上述事件中,施暴小男孩儿的家庭教育存在着严重的问题,他们就是在按照弱肉强食的定义去教育孩子,按照鲁迅提到的第一种教育方法在教育孩子;他们不允许对方反抗,只允许对方走第二条路!
这会导致一种什么后果?鲁迅在《随感录二十五》中也提到过:穷人的孩子,蓬头垢面在街上转, 阔人的孩子,妖形妖势,娇声娇气的在家里转,长大了,都昏天黑地的在社会转,同他们的父亲一样,或者还不如。


肆
从有限的视频资料来看,受害方的小孩儿父亲踏入施暴小孩儿家庭之后,对方的所作所为,没有一点让我感觉到他们在反思、他们在愧疚!
其一、出了这样大的事情,施加伤害的小孩儿一方并没有主动登门道歉!事后的解释是:我们家人正要登门道歉,都出去采购慰问礼品了!
其二、受害小孩儿的父亲登门讨要说法,施加伤害的小孩儿家长巧妙地将之置于摄像头的范围之内,并且让他和施暴的小男孩儿面对面坐在小板凳上,小孩儿的爷爷则坐在高背靠椅上,犹如三方会谈一样展开磋商,这算什么呢?
可以理解为:恰好将受害方父母至于摄像头能够拍到的方寸之地,就是预估到己方耍赖后有可能激怒对方;在摄像头之下的“三方会谈”,实质上是让自家小孩儿 “脱敏” 的一种做法——今后再遇到这样的事,也不要害怕,无非再展开一场三方会谈罢了,没有什么皮肉之苦。

正确的做法是什么?
施加伤害一方的小孩儿父母应该恭恭敬敬表示歉意,并且不能把罪魁祸首交给受害者,让人家去进行“语言教育”!

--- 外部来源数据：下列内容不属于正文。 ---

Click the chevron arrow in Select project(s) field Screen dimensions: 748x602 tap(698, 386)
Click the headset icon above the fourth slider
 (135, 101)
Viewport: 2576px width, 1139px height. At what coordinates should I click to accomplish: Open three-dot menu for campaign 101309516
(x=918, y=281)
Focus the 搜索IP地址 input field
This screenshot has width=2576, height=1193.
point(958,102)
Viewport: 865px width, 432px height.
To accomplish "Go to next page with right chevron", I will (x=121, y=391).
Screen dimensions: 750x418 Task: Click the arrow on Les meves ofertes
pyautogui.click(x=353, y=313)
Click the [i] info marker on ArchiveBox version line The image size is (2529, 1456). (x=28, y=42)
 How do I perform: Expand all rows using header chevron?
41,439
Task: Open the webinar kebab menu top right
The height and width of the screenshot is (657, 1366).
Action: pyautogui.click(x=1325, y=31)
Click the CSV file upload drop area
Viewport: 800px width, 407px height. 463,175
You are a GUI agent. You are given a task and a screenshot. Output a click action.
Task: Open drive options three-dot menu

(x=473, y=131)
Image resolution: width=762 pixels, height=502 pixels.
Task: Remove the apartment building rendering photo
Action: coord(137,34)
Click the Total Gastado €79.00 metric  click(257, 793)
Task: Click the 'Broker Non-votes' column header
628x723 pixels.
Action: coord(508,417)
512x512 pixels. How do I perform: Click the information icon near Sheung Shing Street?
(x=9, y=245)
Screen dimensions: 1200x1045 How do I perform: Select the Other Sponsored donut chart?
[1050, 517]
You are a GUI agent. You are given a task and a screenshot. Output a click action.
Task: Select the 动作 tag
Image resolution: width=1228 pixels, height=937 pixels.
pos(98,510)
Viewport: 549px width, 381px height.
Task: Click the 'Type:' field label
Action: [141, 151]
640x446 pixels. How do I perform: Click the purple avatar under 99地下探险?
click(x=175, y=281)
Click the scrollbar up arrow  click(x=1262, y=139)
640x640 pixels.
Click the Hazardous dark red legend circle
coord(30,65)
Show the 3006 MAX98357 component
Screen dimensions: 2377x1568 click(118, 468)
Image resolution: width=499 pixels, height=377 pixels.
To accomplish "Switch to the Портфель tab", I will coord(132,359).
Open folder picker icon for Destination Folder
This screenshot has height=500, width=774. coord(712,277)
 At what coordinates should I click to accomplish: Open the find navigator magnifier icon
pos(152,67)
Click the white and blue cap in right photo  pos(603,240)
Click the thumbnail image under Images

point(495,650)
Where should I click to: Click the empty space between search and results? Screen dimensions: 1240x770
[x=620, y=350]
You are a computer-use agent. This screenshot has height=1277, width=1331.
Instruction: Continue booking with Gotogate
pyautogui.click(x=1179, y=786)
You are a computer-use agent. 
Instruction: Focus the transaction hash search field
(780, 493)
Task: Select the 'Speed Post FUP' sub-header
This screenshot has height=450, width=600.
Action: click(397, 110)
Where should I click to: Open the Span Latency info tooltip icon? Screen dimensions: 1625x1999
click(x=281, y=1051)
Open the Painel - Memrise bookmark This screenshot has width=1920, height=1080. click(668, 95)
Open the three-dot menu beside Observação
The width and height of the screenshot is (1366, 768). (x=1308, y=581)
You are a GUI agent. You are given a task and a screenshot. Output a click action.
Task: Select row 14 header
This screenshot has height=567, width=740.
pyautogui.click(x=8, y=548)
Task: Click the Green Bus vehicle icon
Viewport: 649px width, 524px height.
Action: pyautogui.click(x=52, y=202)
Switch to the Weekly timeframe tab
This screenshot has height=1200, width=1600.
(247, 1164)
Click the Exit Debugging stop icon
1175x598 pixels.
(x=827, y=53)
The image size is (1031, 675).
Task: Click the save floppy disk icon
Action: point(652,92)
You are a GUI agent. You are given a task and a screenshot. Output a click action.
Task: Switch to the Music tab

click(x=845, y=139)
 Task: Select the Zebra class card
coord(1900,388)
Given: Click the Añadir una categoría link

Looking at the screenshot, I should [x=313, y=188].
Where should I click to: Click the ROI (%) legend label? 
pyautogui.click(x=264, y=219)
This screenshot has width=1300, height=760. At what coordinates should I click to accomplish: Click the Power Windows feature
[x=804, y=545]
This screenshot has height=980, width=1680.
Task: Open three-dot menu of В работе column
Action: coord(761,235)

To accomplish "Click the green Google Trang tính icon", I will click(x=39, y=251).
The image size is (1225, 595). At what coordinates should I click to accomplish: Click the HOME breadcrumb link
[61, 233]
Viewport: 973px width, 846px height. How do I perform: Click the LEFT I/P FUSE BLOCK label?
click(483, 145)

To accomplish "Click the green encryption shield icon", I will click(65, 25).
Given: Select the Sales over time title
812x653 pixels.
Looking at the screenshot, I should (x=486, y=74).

要知道,受害方不是心理医生,也不是高台劝化的专家;让他们控制住情绪、忍受住屈辱面对伤害自己孩子的人,并把他教育到洗心革面,一般人办不到——你也办不到!
最起码,施加伤害的小孩父母应该让自己的孩子站着,而不是和对方平起平坐!
如果在打伤人之后,连站立都成了“伤害自尊”,那么,今后你去上班的时候完全可以躺在BOSS的办公桌上,翘着二郎腿,一边假寐一边汇报工作:反正什么也不影响!
补白
部分庸众说:无论如何,入室打人不能原谅!我想说的是,你只注意到了“果”,你想过“因”吗?
当然,在这个结果面前,那名小孩儿父亲的做法的确错了,罪当其罚的惩罚可以接受;然而,他是抱着入室打人的想法去的吗?说人家抱着“入室打人”想法的那些人,不是蠢就是坏!
无论如何,受伤害孩子的父亲已经受到了惩罚;我想问一句:施加伤害的那名男孩儿和其家庭的教育,谁来清算?谁来清算?
最后,再说几句:有的人给出了 “受害者有罪论”,他们说,那名受到伤害的孩子抢了人家的玩具,施加伤害的小孩儿在按照江湖规则处理问题。
第一、起因到底是不是这样,有待商榷!我没有查到相关说法,这完全是坊间流传,不排除是一些既得利益者故意为之!
第二、我表明自己的态度:如果这种捕风捉影的事情起因成立——受伤害的小男孩儿确实 抢人家的玩具 了,有过错在先, 那我就不站在那名医生的一边! 就这么简单!
你觉得呢?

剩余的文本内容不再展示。